OKLAHOMA CITY — Not every bill you receive in the mail is legitimate. Unfortunately, many business owners have learned that lesson the hard way. However, there are easy ways to protect yourself.
Phony invoice sent to several businesses.
Advertising in the Yellow Pages or using a computer service company like Comp Pro are typical expenses for many companies. So when an invoice from a computer service showed up in the mail to several businesses the assumption was that it was legitimate.
"They thought they owed these different prices. One was for Yellow Book, the other was Comp Pro and it’s for services ranging from $75 to $400," explained U.S. Postal Inspector Ryan Brakhage.
In truth, they didn't owe a penny. Con artists literally sent out thousands of phony invoices to companies banking on the assumption that it wouldn't be questioned.
"The billing department gets that and they just pay it. They just think, it’s not a large amount of money — it’s not $1000 – $1500 dollars. So they just go ahead and pay it because they get multiple bills," Brakhage said.
Postal inspectors say the scheme worked.
A large number of businesses lost $752,000.
"Sometimes there’s fine print on the bottom or on the back of the page. You know, read that very carefully," said Brakhage.

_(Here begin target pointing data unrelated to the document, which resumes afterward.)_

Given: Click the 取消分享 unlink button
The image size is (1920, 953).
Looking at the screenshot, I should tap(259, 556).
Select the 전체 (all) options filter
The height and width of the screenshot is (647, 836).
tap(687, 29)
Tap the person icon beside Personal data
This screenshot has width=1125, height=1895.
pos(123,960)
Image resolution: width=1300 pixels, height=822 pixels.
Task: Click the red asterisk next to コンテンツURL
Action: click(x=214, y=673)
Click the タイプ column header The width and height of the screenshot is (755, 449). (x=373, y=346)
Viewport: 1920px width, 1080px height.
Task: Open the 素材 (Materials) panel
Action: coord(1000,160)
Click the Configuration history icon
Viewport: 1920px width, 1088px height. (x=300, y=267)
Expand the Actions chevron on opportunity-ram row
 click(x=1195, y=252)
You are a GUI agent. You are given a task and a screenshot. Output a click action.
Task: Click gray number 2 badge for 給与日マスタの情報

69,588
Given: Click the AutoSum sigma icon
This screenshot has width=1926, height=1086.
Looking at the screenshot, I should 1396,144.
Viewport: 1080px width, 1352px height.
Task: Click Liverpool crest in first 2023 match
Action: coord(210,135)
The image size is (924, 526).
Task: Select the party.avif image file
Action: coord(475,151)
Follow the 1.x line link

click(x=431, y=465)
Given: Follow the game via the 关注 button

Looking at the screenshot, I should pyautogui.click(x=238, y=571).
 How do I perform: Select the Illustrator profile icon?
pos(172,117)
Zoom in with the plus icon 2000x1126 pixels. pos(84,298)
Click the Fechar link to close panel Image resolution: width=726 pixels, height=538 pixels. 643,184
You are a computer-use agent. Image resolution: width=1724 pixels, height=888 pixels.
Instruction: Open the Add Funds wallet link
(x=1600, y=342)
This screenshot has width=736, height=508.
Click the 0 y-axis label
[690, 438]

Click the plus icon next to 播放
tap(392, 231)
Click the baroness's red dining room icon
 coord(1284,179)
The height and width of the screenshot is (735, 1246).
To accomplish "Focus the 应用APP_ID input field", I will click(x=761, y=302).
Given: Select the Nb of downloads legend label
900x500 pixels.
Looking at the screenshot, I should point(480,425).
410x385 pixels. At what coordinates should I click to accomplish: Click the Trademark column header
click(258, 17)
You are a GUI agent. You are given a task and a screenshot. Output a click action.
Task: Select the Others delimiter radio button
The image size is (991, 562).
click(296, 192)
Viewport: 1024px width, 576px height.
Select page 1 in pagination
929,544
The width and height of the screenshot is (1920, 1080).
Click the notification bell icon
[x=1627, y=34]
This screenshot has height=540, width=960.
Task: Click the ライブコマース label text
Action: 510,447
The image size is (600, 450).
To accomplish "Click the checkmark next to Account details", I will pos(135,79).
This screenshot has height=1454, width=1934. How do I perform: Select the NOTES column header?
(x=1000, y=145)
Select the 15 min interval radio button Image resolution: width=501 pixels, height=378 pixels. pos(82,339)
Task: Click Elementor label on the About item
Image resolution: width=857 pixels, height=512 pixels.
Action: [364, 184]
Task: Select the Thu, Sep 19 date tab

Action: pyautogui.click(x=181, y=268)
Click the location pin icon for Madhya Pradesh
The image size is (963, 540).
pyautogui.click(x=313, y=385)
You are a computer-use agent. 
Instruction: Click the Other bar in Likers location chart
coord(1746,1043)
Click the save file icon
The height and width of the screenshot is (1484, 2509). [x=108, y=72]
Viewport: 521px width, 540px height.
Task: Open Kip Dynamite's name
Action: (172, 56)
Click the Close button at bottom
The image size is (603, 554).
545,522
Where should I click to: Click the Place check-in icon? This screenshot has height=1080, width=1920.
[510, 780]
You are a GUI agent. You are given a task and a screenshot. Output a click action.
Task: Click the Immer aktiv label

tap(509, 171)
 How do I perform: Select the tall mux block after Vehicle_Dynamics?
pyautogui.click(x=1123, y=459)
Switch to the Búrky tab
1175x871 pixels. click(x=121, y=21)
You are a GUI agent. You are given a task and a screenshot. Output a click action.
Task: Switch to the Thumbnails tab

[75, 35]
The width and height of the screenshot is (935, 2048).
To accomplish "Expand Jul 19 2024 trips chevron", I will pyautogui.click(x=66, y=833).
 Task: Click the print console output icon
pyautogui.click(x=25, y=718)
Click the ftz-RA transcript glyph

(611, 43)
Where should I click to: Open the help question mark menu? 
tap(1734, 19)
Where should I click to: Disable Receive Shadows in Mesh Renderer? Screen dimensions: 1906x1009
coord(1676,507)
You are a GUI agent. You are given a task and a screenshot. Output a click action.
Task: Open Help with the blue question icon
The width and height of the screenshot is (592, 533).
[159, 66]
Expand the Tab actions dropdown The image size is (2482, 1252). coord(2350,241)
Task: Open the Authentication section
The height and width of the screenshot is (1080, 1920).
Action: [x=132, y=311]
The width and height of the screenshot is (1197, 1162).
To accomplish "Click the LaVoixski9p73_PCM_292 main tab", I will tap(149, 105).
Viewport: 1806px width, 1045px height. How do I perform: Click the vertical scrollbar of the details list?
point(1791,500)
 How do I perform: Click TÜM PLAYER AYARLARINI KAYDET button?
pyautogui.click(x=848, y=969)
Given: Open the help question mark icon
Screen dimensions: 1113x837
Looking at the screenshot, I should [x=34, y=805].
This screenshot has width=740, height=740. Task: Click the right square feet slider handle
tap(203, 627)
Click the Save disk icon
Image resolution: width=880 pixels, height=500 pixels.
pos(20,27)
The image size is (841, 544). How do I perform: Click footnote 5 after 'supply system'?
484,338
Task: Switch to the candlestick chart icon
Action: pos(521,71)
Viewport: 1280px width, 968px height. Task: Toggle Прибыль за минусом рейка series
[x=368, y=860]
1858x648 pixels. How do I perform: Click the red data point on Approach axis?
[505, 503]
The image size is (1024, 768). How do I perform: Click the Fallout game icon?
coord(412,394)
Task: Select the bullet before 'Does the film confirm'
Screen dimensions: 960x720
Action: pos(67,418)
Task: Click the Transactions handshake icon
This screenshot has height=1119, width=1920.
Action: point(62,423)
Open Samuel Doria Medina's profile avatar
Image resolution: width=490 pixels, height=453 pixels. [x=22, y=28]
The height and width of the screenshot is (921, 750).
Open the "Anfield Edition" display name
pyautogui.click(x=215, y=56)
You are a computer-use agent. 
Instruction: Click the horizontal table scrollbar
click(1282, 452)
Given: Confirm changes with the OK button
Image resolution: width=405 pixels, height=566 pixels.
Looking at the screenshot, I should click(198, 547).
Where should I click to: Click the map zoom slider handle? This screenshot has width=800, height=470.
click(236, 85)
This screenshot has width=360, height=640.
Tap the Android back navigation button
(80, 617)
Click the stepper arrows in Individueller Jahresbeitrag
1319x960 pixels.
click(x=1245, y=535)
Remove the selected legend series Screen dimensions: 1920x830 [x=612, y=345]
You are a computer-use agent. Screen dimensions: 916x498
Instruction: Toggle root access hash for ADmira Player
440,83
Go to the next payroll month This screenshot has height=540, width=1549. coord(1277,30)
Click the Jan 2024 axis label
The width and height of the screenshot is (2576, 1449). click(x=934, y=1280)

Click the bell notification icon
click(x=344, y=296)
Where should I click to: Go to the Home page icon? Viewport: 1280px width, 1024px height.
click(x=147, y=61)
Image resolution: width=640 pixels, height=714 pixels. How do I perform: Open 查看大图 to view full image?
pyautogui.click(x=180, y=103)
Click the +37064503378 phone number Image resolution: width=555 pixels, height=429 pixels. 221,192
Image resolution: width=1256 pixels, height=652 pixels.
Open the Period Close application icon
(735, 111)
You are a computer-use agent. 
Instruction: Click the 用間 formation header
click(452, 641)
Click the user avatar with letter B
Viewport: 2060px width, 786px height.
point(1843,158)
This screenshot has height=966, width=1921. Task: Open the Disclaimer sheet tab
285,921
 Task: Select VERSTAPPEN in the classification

Fine print on phony invoice explains that the business is under no obligation to pay the bill.
In this case, "you are under no obligation to make any payment" was on the invoice.
The best way for business owners to stop a scheme like this is to keep track of the bills.
"Talk to your shipping department, your ordering department, you know? Just because you get a bill in the mail doesn’t mean you ordered it," Brakhage advised.
Authorities issued hundreds of cease and desist orders in this case requiring the issuer of the invoices to stop sending the phony documents.